[Start of AVAILABLE RECORDS]

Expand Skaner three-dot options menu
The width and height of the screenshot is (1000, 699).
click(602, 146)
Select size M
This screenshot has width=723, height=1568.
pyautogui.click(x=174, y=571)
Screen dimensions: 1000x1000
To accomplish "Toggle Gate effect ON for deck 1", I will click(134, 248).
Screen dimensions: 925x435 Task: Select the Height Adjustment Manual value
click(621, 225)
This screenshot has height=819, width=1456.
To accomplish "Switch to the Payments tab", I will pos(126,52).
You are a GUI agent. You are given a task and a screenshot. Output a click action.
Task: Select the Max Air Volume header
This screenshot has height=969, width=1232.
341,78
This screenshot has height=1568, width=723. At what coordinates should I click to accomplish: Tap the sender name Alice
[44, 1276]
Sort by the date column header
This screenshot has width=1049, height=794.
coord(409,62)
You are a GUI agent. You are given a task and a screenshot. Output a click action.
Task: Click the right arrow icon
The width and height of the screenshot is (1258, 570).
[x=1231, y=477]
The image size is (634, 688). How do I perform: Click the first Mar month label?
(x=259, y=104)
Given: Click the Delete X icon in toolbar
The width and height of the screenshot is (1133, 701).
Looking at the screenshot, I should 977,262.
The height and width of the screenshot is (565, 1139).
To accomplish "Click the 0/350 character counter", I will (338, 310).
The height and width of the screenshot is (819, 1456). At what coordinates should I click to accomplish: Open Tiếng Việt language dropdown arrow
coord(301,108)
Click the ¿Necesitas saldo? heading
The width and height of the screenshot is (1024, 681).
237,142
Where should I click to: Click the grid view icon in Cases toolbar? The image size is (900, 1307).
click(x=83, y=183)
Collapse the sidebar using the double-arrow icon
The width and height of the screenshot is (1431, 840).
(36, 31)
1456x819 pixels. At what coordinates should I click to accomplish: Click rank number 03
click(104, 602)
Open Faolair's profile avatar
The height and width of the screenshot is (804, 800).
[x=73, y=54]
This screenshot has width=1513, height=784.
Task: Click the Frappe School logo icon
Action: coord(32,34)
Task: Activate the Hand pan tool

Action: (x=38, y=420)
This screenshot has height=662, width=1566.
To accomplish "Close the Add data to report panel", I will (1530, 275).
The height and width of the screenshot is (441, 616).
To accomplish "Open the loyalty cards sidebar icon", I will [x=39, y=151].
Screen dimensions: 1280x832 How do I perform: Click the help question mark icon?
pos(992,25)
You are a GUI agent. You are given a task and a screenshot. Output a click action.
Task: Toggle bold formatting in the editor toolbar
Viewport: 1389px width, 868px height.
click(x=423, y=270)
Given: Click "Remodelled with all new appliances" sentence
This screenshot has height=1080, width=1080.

[End of AVAILABLE RECORDS]

## TASK TO COMPLETE
Copy these lines word for word, covering every record.

## EXERCISE SOLUTION
Expand Skaner three-dot options menu
The width and height of the screenshot is (1000, 699).
click(602, 146)
Select size M
This screenshot has width=723, height=1568.
pyautogui.click(x=174, y=571)
Screen dimensions: 1000x1000
To accomplish "Toggle Gate effect ON for deck 1", I will click(134, 248).
Screen dimensions: 925x435 Task: Select the Height Adjustment Manual value
click(621, 225)
This screenshot has height=819, width=1456.
To accomplish "Switch to the Payments tab", I will pos(126,52).
You are a GUI agent. You are given a task and a screenshot. Output a click action.
Task: Select the Max Air Volume header
This screenshot has height=969, width=1232.
341,78
This screenshot has height=1568, width=723. At what coordinates should I click to accomplish: Tap the sender name Alice
[44, 1276]
Sort by the date column header
This screenshot has width=1049, height=794.
coord(409,62)
You are a GUI agent. You are given a task and a screenshot. Output a click action.
Task: Click the right arrow icon
The width and height of the screenshot is (1258, 570).
[x=1231, y=477]
The image size is (634, 688). How do I perform: Click the first Mar month label?
(x=259, y=104)
Given: Click the Delete X icon in toolbar
The width and height of the screenshot is (1133, 701).
Looking at the screenshot, I should 977,262.
The height and width of the screenshot is (565, 1139).
To accomplish "Click the 0/350 character counter", I will (338, 310).
The height and width of the screenshot is (819, 1456). At what coordinates should I click to accomplish: Open Tiếng Việt language dropdown arrow
coord(301,108)
Click the ¿Necesitas saldo? heading
The width and height of the screenshot is (1024, 681).
237,142
Where should I click to: Click the grid view icon in Cases toolbar? The image size is (900, 1307).
click(x=83, y=183)
Collapse the sidebar using the double-arrow icon
The width and height of the screenshot is (1431, 840).
(36, 31)
1456x819 pixels. At what coordinates should I click to accomplish: Click rank number 03
click(104, 602)
Open Faolair's profile avatar
The height and width of the screenshot is (804, 800).
[x=73, y=54]
This screenshot has width=1513, height=784.
Task: Click the Frappe School logo icon
Action: coord(32,34)
Task: Activate the Hand pan tool

Action: (x=38, y=420)
This screenshot has height=662, width=1566.
To accomplish "Close the Add data to report panel", I will (1530, 275).
The height and width of the screenshot is (441, 616).
To accomplish "Open the loyalty cards sidebar icon", I will [x=39, y=151].
Screen dimensions: 1280x832 How do I perform: Click the help question mark icon?
pos(992,25)
You are a GUI agent. You are given a task and a screenshot. Output a click action.
Task: Toggle bold formatting in the editor toolbar
Viewport: 1389px width, 868px height.
click(x=423, y=270)
Given: Click "Remodelled with all new appliances" sentence
This screenshot has height=1080, width=1080.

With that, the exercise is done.